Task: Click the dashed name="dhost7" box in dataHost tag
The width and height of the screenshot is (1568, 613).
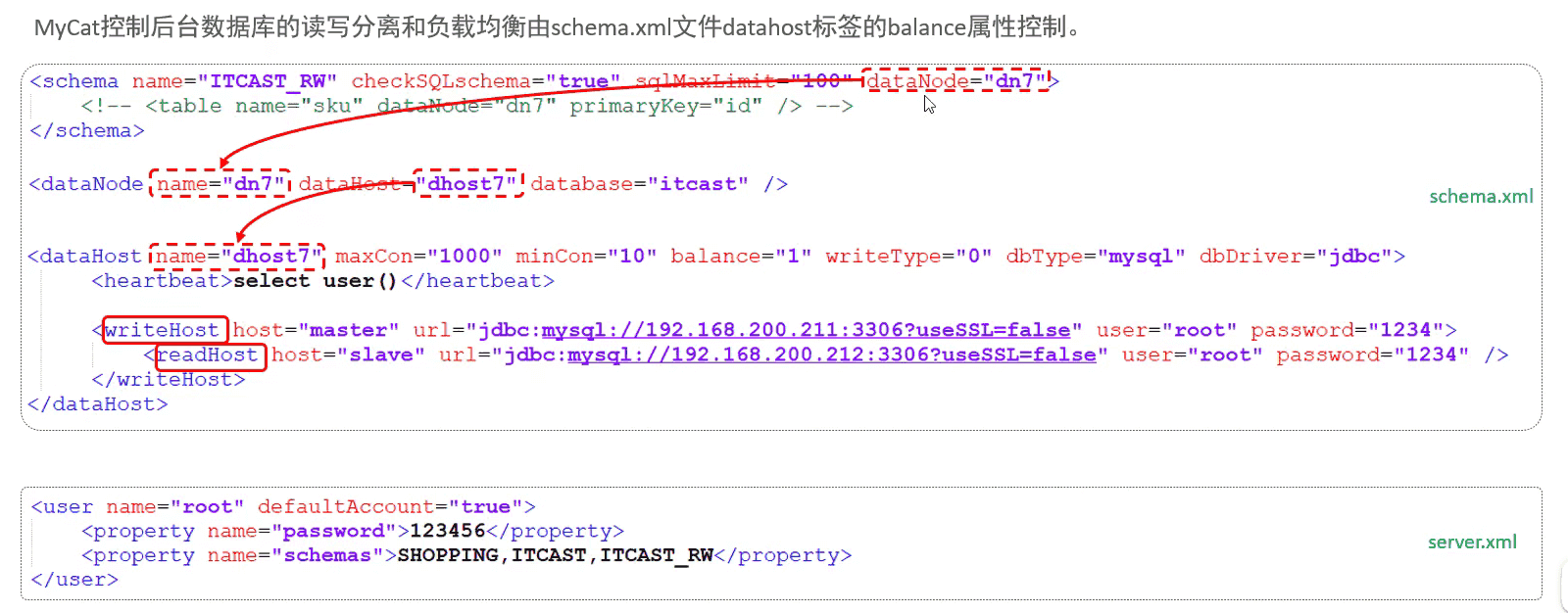Action: 237,256
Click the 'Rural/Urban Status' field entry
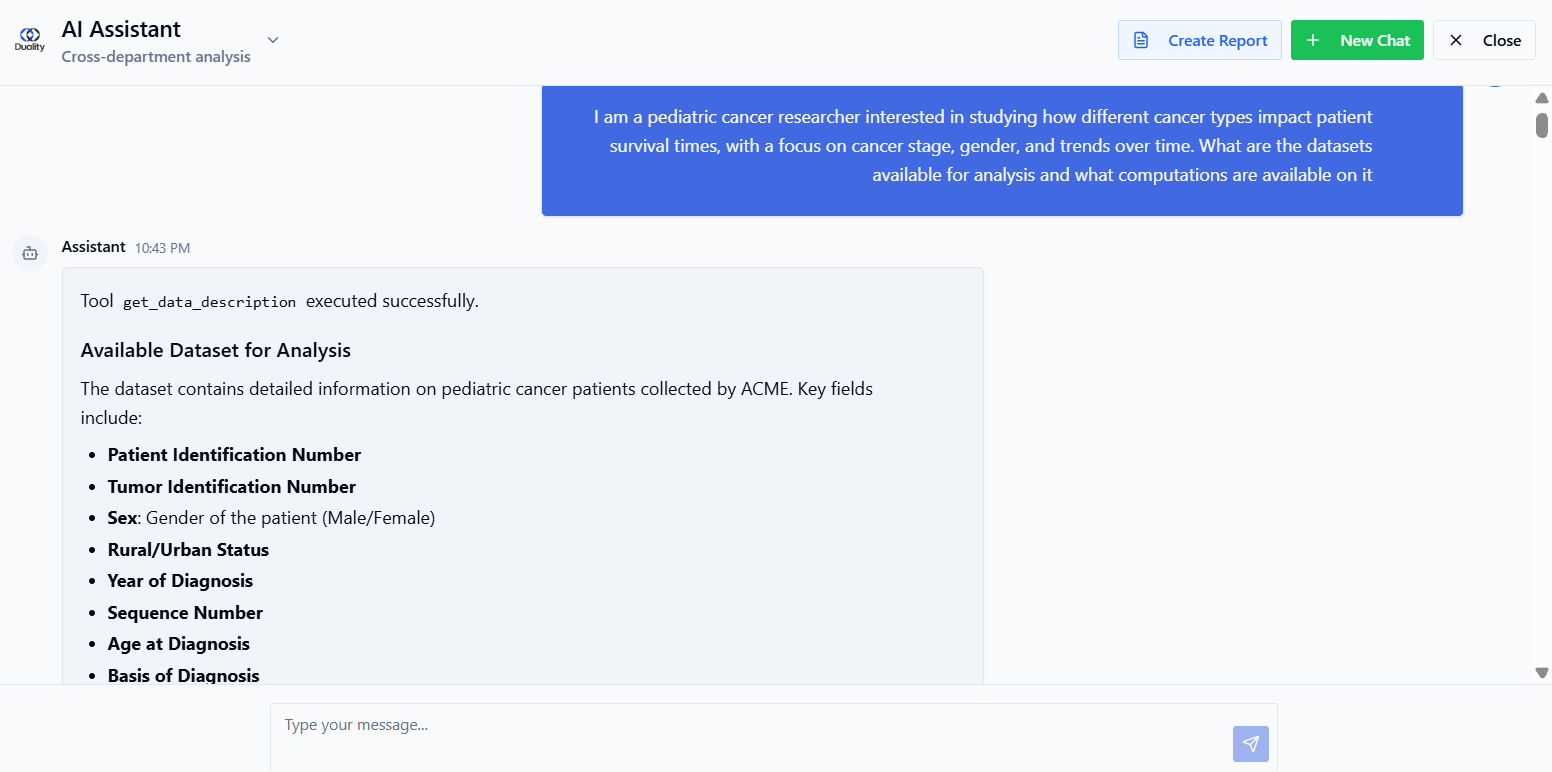This screenshot has width=1552, height=772. coord(188,550)
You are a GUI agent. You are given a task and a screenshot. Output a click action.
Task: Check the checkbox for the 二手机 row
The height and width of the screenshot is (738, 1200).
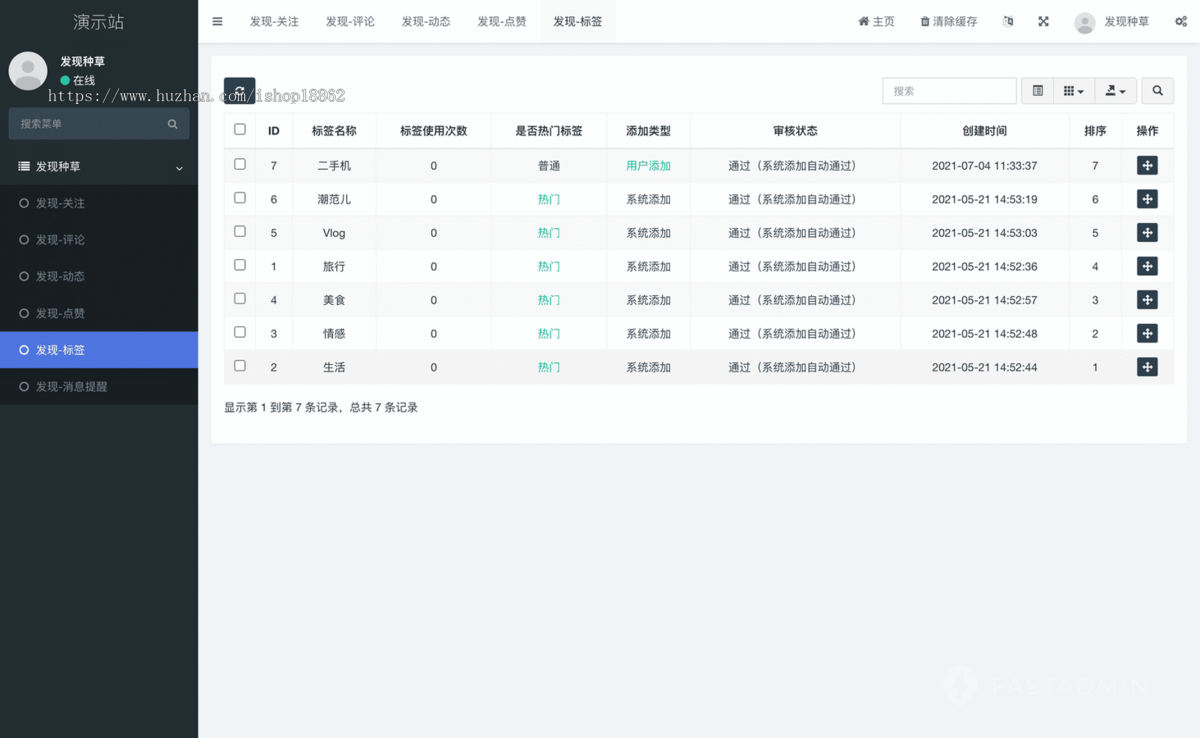(239, 165)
§ §
**Work instruction**
Could you repeat, exactly and with nothing else, the lines from the one containing "The height and" through the last line of the records above, leaving out the pictures?

**Solved exercise**
The height and width of the screenshot is (738, 1200).
(239, 165)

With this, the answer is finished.